Lew, the most naturally gifted of the three, became the first homegrown American danseur noble, and a choreographer of some repute. For Lincoln Kirstein's Ballet Caravan, he created Filling Station, a comic slice of Americana set in a gas station populated with "truckers, a gangster, a state trooper, and a little girl who really needed to use the restroom."

The restless Christensens couldn't seem to stay put. Which turned out to be providential for American ballet, especially on the West Coast. Willam brought ballet to Portland, Oregon, and later established the formidable Salt Lake City company that would be known as Ballet West. In between, there was San Francisco, where he and Harold spun off the ballet troupe from the opera company, while Lew "traded in his ballet shoes for army boots."

It was during wartime America, when many dancers were off fighting and money was especially scarce, that Willam needed a big hit "to keep ballet alive in San Francisco." He loved the great Russian classics and though he'd never seen them performed - at least not in their entirety - he would research them painstakingly. As part of his research for The Nutcracker, he cornered Balanchine and Alexandra Danilova and had them recount for him as much of the detail of the Petipa production as they could recall from their own experience dancing in it.

The Christensens' peregrinations, and the delightful goings-on onstage and backstage during the first Nutcracker, are illuminated in the arresting illustrations by Cathy Gendron - multiple coatings of thin oil glaze meticulously layered over pencil drawings on gesso, then lightly textured, as if burnished by steel wool. The colors glow softly on the page, and the whimsical yet realistic figures convey energy and emotion that will intrigue adults as much as children.

Ballet to the People's favorite drawing is of Lew Christensen on a New York City sidewalk, still in his army uniform, having just returned from wartime service. He is looking wistfully through the windows of a ballet studio while class is in session. The narrative reads: "[Y]ears in the army had done a number on his body. He couldn't dance like he'd danced before."

Lew would eventually bring the Balanchine technique and style to San Francisco Ballet in the early 1950's, when he took over the company reins after Willam moved to Salt Lake City.

Don't be misled by the book title. This is much more than the story of the transplanting of a famous Russian ballet. And not just a book for little girls who dream of dancing in tutus and pink satin pointe shoes.

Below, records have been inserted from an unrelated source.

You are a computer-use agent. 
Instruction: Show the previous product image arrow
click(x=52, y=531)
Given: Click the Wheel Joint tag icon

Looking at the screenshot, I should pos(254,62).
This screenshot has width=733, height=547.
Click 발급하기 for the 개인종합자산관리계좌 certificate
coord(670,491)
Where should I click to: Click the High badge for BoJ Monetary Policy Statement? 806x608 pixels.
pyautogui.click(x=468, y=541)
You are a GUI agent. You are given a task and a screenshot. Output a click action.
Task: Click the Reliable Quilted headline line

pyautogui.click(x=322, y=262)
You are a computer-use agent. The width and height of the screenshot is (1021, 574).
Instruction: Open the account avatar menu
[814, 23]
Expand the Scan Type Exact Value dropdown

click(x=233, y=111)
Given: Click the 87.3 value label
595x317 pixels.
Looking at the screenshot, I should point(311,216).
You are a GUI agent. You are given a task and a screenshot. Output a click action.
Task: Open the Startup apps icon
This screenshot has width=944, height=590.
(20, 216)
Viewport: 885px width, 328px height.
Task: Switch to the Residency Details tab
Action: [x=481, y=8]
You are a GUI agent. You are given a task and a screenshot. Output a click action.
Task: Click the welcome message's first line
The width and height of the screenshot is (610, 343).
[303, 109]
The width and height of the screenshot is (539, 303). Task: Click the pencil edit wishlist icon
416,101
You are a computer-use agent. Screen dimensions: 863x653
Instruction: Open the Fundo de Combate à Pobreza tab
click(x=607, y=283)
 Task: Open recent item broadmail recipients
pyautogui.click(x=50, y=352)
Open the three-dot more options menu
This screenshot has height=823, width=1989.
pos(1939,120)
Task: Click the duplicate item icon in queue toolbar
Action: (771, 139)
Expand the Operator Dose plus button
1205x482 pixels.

This is a real-life adventure story about "a trio of small-town Utah boys" with grit and talent, who bucked stereotypes, endured failures and persevered, and who individually and together enriched the cultural life of America.

For older readers and adults (and dance writers keen to fill in the gaps in their historical knowledge), Barton provides a more detailed timeline at the end of the book, including some marvelous vintage photos.

Throughout the children's tale and the more grown-up addendum, a light wit prevails, and there is much to read between the lines. About the 1892 premiere of The Nutcracker at the Mariinsky Theatre, Barton comments laconically, "It does not catch on." And those who are familiar with the hard business of ballet know that it was the Christensens' sheer determination that kept San Francisco Ballet afloat for decades.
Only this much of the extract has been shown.